Stored records:
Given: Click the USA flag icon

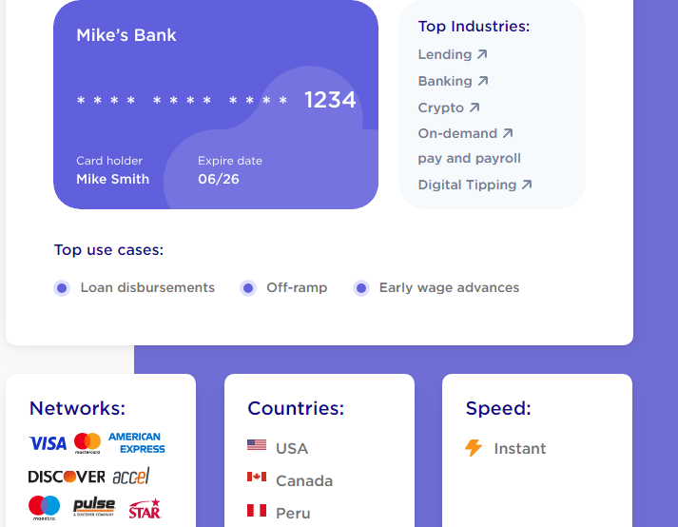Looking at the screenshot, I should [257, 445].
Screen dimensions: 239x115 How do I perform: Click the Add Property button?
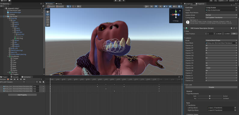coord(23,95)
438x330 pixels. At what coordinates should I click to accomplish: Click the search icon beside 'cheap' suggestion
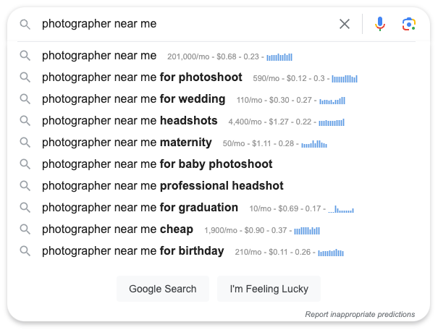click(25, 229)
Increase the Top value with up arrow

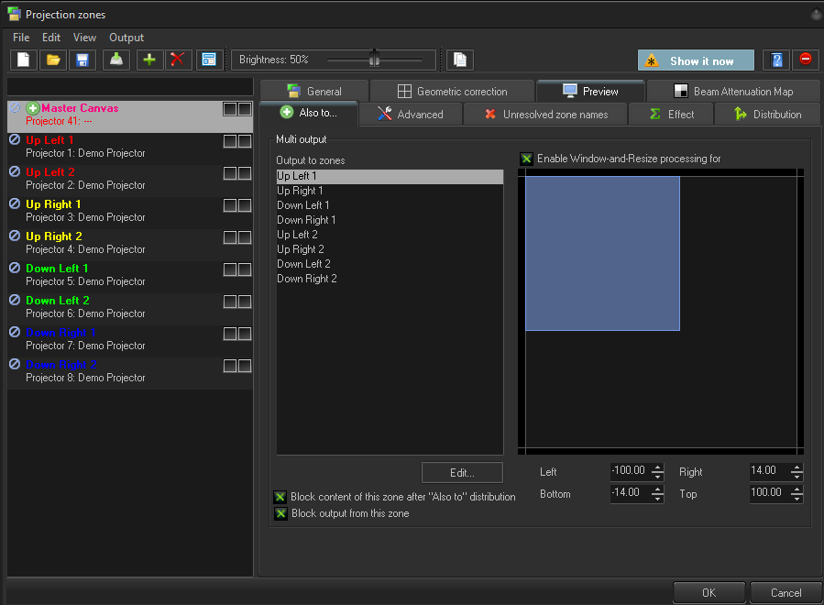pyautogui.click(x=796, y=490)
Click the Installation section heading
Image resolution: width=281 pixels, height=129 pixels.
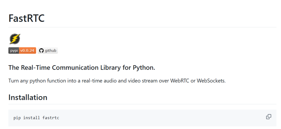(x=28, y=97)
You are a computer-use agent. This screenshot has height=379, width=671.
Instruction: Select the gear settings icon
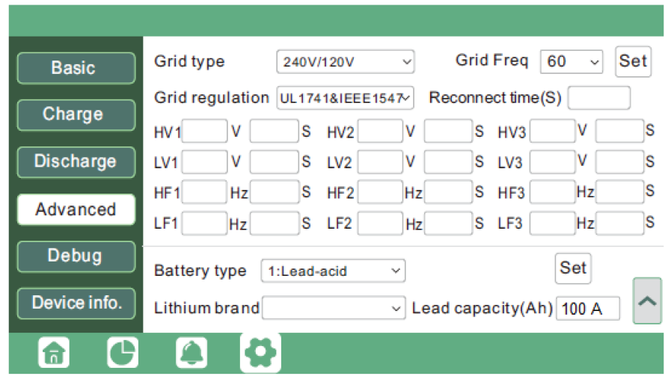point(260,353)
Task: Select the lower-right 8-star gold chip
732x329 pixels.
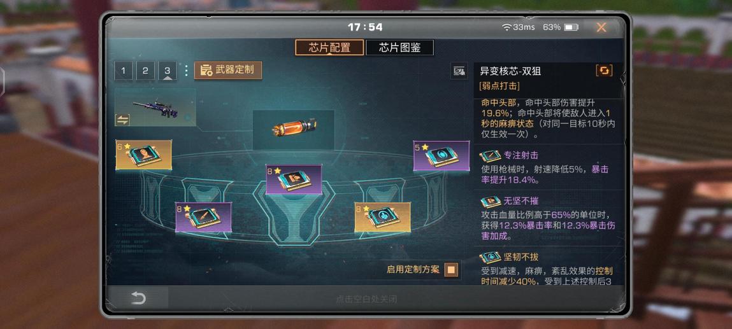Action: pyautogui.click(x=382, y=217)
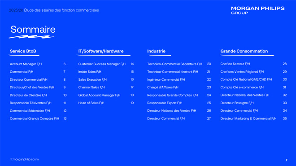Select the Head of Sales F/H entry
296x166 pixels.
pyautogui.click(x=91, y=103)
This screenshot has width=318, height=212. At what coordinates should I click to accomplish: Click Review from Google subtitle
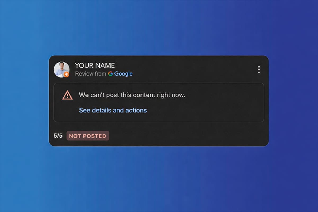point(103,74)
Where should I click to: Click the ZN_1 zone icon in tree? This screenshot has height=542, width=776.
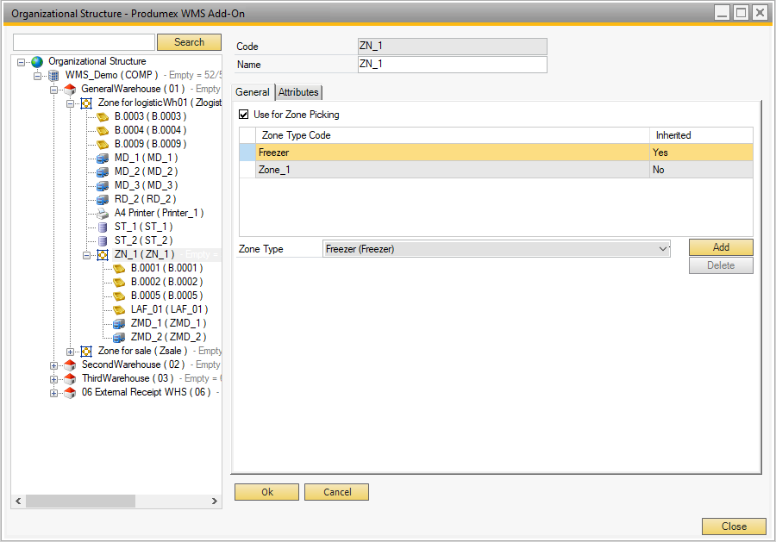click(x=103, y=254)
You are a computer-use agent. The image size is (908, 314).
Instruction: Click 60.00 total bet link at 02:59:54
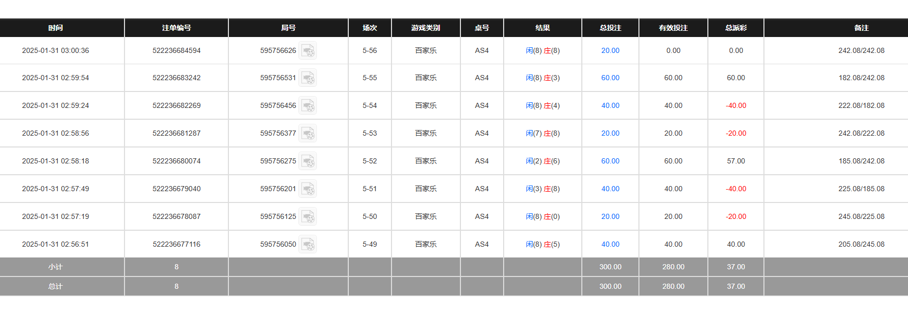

### Task requirements
From the records above, determine how many lines hold "agent" and give only that number.

### Exercise output
2